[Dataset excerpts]
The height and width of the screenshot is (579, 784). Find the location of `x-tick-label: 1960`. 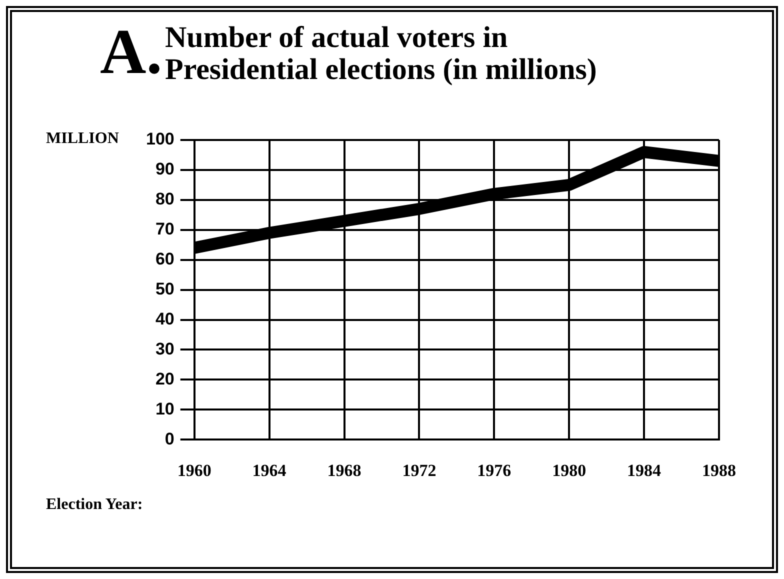

x-tick-label: 1960 is located at coordinates (194, 470).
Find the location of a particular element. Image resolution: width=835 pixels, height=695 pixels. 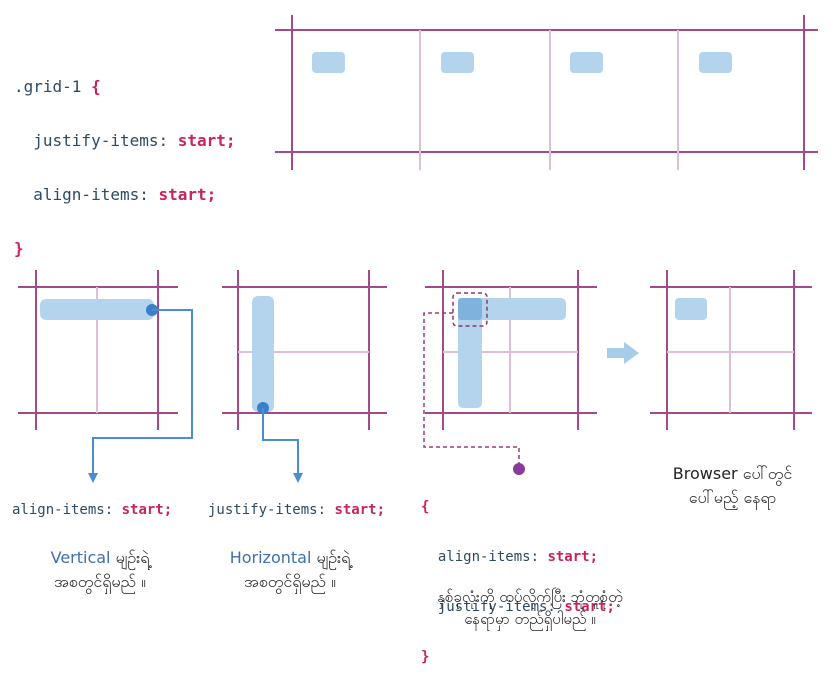

panel1-arrow is located at coordinates (140, 396).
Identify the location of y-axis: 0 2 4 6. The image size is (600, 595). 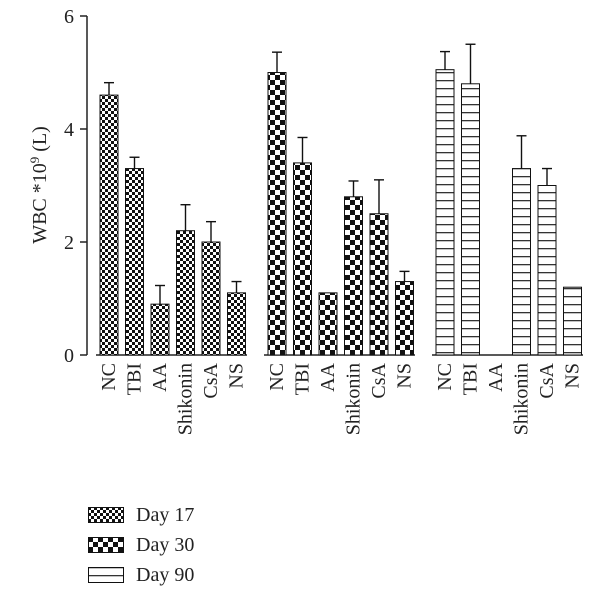
(76, 186).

#### GOAL OF THE EXERCISE
Can you copy out every item above word for word, leaving out the pictures?

#### WORKED SOLUTION
The height and width of the screenshot is (579, 784). Find the location of `x-tick-label: 1960`. 

x-tick-label: 1960 is located at coordinates (194, 470).
Find the location of a particular element. Image resolution: width=835 pixels, height=695 pixels. 

panel1-arrow is located at coordinates (140, 396).
Identify the location of y-axis: 0 2 4 6. The image size is (600, 595). 
(76, 186).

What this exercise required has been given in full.